连长带着几个老兵拼了命才把人拦住——那几个被点名的,早就被打得满脸开花,瘫在地上只剩哼哼。
同样的场面,在附近挨过黑云寨毒打的十几个村子,一连上演了好几天。
两天后,张家镇镇口,人挤人、肩碰肩,四里八乡都赶来了。连镇上卖糖糕的大婶、剃头的老张都端着板凳占位置。粗略一数,三四万人堵得水泄不通。
“砰!砰!砰——”
六声清脆枪响划破天空。
人群顿时爆发出震耳欲聋的喊声,像潮水拍岸,直冲云霄!
尝到了甜头,孔捷立刻调转枪口——把3营拆成六个连,每连配一门小迫击炮、两挺机枪,撒网似的往四周扫。
半个月下来,连端八个匪窝,毙俘783人,缴获枪支弹药、骡马干粮堆成小山。
看着战报,孔捷半天没吭声。这才几个县的地界啊,就剿出近八百个土匪?再算上没碰上的,怕是得有两三千号人在各处山沟里当“山大王”。
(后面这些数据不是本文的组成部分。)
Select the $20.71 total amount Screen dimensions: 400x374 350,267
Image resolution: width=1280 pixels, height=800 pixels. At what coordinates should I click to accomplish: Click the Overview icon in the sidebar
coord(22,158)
而鬼子、伪军、顽固派、各种杂牌武装……全指着老百姓吃饭。庄稼人挑着箩筐交税,背上还驮着刀兵,脚下踩着尸骨,头顶压着黑云——日子苦得连哭都流不出泪!
他攥紧拳头,指甲陷进掌心:必须加快脚步!
不是为了当英雄,就为让娃能上学堂,让老人敢睡整宿觉,让地里的麦子不再被抢成光秆!
“报告团长!旅部紧急通知,让您马上去开会!说是上面有大事要宣布!”
“知道了,马上动身!你去把我的枣红马牵出来,我换身干净衣服就走!”
路上,孔捷突然停住脚步,望向西边山梁——
上回总部首长随口提过一句:丁伟要调来。
这都快一个月了……
该不会,人真到了吧?孔捷跨上那匹从鬼子手里夺来的高头大马,甩开鞭子一路狂奔,仨钟头就蹽到了旅部!
刚勒住马跳下来,抬眼就瞅见李云龙正叼着根草棍儿,在门口溜达呢!
“哎哟——老孔来啦?发大财了吧?听说你们独立团最近可没闲着,东打西敲,光缴获清单都能贴满半面墙喽!”
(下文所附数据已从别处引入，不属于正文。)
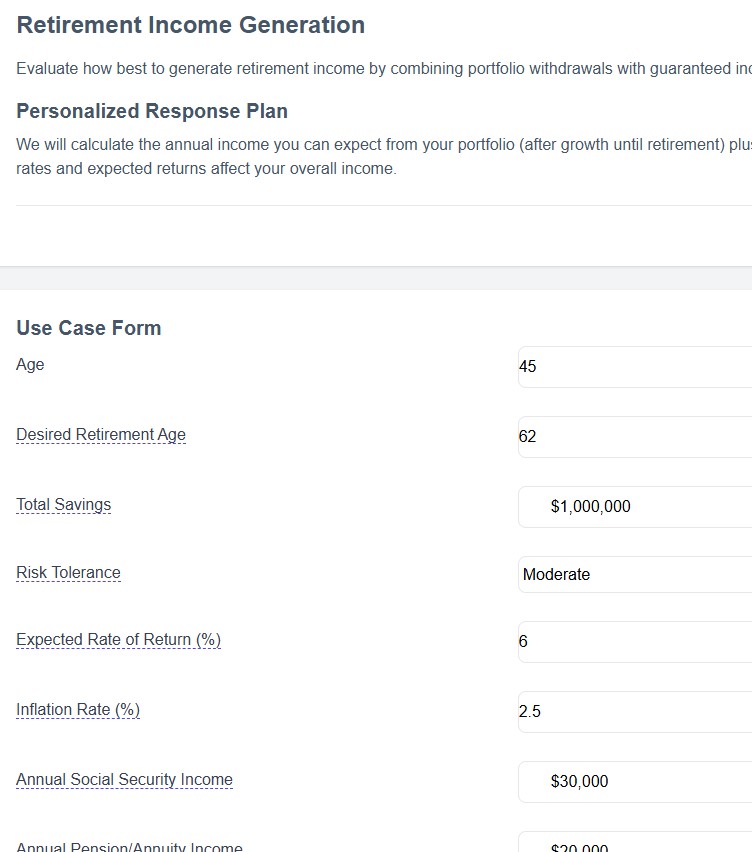Click the Annual Pension/Annuity Income field
752x852 pixels.
point(630,845)
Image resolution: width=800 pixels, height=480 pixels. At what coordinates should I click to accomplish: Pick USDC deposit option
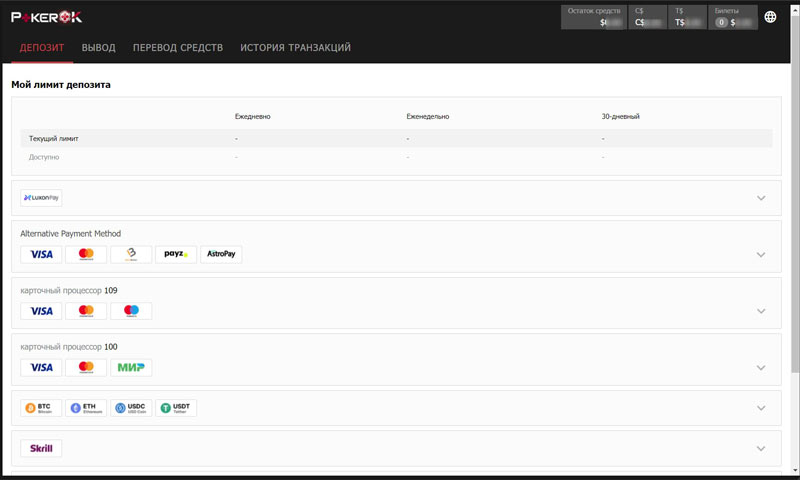[131, 408]
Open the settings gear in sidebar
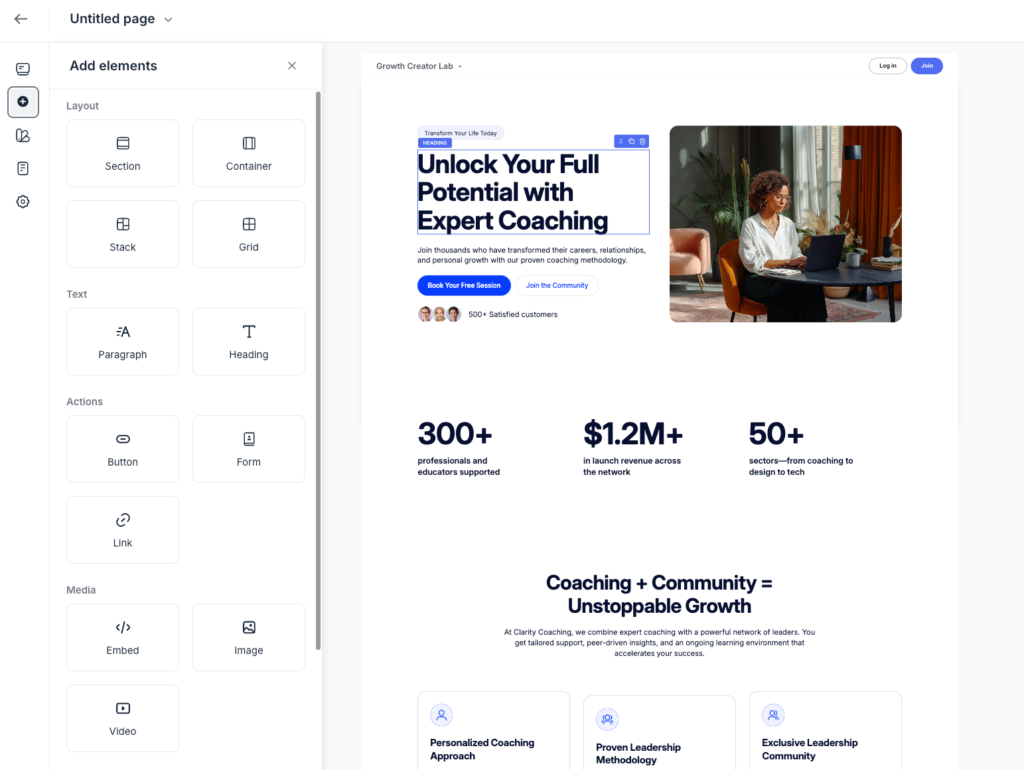Screen dimensions: 1024x770 pos(23,201)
孔捷嘿嘿一笑,拍了拍马鞍:“发财?净扯淡!小鬼子那点破烂,连擦枪油都买不起!要不是想着拉新兵出来遛遛,谁乐意跑这冤枉路?”
“少来!我昨儿还听大彪唠嗑呢——说你们团里人推着独轮车、赶着驴车,一趟趟往回拉东西,拉得车轴都冒烟儿了!还喊穷?糊弄三岁娃呢?”
“那你得算我花了多少炮弹啊!打出去的是实打实的炸药,又不是白纸糊的!”
孔捷懒得再跟他掰扯,赶紧岔话:“行了行了,老李,旅长急招咱俩来,到底图个啥?”
“我哪知道?我又没在旅长茶壶里养过探子!”
李云龙一耸肩,脸都快扭成麻花了。
“外头嘀咕够没有?进来开会!”
屋里一声响亮的吆喝劈空砸过来,震得门框直晃——旅长发话了!
两人立马推门而入。
“老孔!老李!想死你们啦!”
刚进门,就听见有人扯着嗓子嚷嚷,声音里全是热乎劲儿。
“丁伟?你这小子啥时候钻进咱们旅的?也不吱一声,我跟老李拎两坛子酒去车站接你啊!”
孔捷第一个蹦出话来。
“哈哈,老丁也归队啦?好啊!咱哥仨今儿全凑齐喽,386旅铁三角,响当当!回头非得喝它三碗不可!”
李云龙立刻跟上,拍着丁伟肩膀乐呵。
“叙旧?先放一边!丁伟刚报到,我立马把你们两个‘老钉子’一块叫来——会后爱咋搂胳膊、咋掏心窝,我不管。现在,开会!”
旅长一拍桌子坐定,声音干脆利落:
“丁伟不用多介绍,都是老熟人。他带的28团,今天起正式编入咱们386旅,以后低头不见抬头见,日子长着呢!”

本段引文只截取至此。